_PROBLEM REQUIREMENTS_
In the listing below, locate the line containing "Spectrum (69, 1706)" and the line containing "Home (36, 159)". Output both of them and every line between, exactly as written, and nothing more.

_SOURCE RECORDS_
<<<<

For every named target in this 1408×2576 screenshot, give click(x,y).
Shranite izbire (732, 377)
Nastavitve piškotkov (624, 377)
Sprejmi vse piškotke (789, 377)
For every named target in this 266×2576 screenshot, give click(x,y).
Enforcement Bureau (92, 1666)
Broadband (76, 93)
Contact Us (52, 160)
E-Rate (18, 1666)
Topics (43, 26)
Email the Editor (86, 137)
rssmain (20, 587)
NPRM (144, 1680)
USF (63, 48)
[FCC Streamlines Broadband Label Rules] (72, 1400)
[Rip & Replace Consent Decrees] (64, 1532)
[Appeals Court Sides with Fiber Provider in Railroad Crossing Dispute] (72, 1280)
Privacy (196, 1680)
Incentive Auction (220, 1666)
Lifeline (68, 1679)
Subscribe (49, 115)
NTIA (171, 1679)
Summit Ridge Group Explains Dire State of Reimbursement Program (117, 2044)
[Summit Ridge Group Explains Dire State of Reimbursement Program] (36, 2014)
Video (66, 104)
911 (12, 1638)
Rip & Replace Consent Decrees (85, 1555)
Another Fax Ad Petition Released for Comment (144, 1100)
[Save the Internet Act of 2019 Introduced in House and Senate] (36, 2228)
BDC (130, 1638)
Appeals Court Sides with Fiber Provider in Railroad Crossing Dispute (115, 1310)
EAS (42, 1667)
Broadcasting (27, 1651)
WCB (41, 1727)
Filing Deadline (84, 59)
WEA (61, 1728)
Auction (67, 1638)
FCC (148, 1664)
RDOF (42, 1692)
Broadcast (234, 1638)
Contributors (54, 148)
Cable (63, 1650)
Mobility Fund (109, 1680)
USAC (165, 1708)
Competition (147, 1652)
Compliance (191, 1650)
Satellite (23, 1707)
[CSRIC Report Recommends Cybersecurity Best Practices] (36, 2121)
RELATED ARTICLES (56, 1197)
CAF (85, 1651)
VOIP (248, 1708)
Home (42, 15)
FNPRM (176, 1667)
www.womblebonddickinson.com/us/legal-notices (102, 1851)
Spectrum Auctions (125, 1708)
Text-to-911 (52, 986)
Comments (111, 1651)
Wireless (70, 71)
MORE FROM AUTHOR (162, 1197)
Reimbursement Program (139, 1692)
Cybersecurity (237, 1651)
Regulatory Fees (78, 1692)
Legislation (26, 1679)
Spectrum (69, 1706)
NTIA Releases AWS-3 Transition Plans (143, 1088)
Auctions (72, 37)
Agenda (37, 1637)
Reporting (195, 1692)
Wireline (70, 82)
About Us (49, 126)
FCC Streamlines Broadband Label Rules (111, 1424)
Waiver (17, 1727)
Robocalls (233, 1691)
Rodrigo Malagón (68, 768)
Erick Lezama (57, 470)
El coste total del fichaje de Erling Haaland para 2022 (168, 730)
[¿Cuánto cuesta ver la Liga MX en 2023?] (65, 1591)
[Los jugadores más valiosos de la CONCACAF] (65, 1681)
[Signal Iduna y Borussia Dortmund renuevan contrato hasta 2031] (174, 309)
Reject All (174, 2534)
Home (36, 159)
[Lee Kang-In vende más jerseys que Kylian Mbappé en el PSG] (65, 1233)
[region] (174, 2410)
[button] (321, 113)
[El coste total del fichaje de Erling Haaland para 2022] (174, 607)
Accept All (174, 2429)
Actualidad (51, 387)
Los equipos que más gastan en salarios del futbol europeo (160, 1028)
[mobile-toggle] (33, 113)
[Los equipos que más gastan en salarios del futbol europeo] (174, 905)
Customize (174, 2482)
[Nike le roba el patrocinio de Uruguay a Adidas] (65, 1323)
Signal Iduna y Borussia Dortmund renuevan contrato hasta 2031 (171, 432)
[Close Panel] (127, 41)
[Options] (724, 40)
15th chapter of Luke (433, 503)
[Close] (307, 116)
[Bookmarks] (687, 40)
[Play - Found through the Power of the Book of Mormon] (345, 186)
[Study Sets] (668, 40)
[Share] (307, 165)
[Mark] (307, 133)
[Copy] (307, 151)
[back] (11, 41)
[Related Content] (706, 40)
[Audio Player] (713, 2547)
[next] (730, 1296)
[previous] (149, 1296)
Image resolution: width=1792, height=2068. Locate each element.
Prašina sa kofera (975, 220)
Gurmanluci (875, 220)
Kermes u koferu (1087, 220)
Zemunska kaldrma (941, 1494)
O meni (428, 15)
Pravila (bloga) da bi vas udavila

>>>>

_EXERCISE RESPONSE_
Spectrum (69, 1706)
NTIA Releases AWS-3 Transition Plans (143, 1088)
Auctions (72, 37)
Agenda (37, 1637)
Reporting (195, 1692)
Wireline (70, 82)
About Us (49, 126)
FCC Streamlines Broadband Label Rules (111, 1424)
Waiver (17, 1727)
Robocalls (233, 1691)
Rodrigo Malagón (68, 768)
Erick Lezama (57, 470)
El coste total del fichaje de Erling Haaland para 2022 (168, 730)
[¿Cuánto cuesta ver la Liga MX en 2023?] (65, 1591)
[Los jugadores más valiosos de la CONCACAF] (65, 1681)
[Signal Iduna y Borussia Dortmund renuevan contrato hasta 2031] (174, 309)
Reject All (174, 2534)
Home (36, 159)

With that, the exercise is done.